Top of EXTRACTED ENTRIES
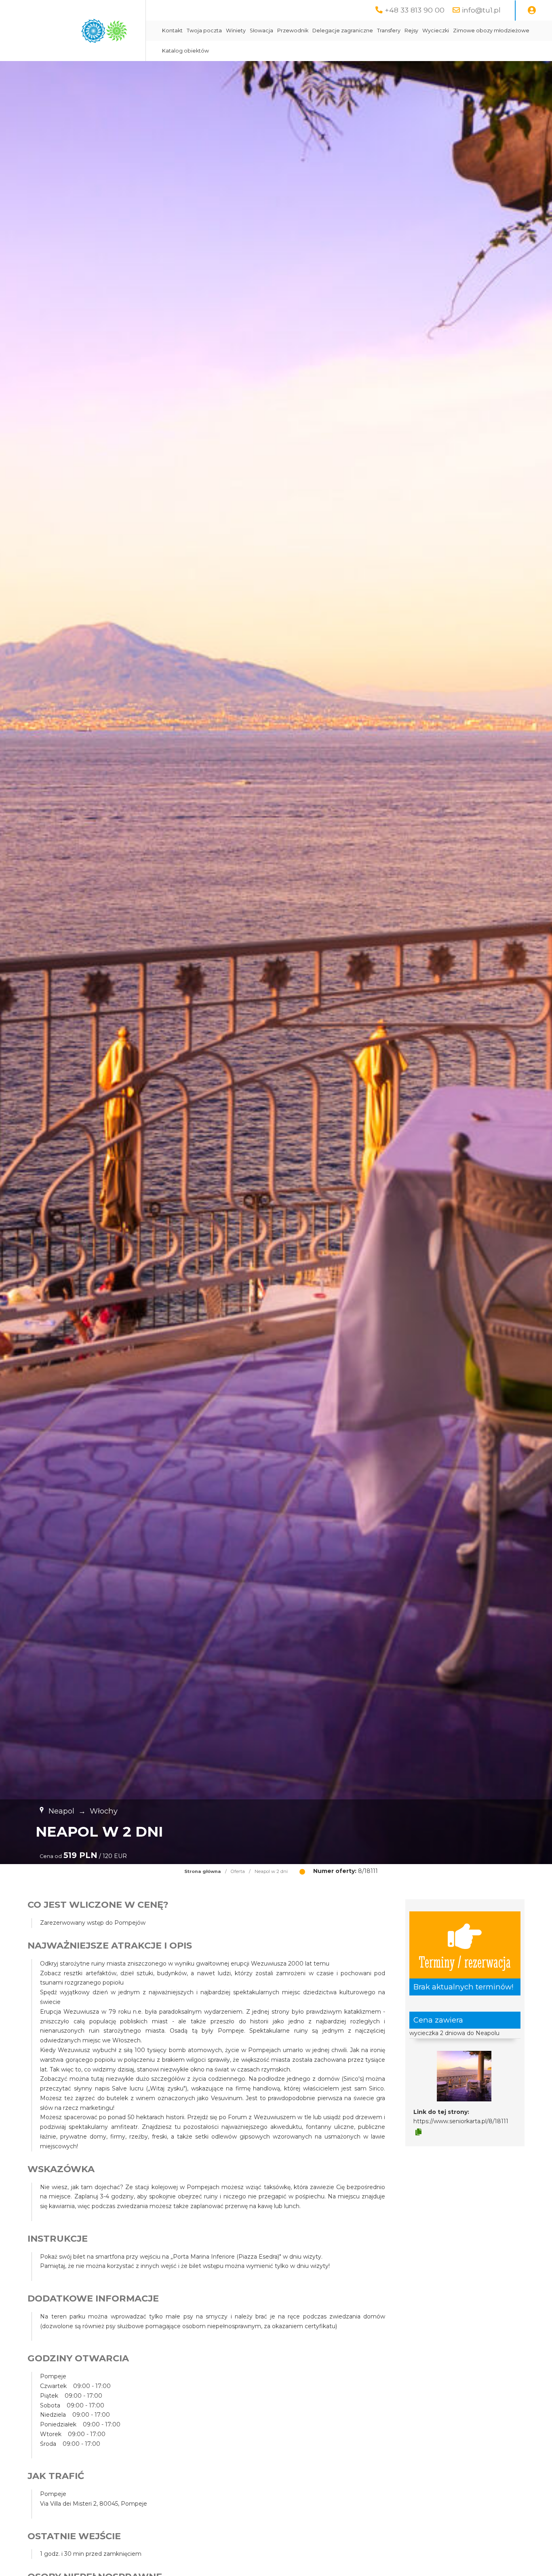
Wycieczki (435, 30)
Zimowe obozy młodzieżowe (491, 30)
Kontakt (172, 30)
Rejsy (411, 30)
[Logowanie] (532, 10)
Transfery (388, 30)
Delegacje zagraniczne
Bottom of EXTRACTED ENTRIES
ABOUT THIS TASK -> Set down the material exactly as given, but print none of the pictures.

EXERCISE SOLUTION ->
Wycieczki (435, 30)
Zimowe obozy młodzieżowe (491, 30)
Kontakt (172, 30)
Rejsy (411, 30)
[Logowanie] (532, 10)
Transfery (388, 30)
Delegacje zagraniczne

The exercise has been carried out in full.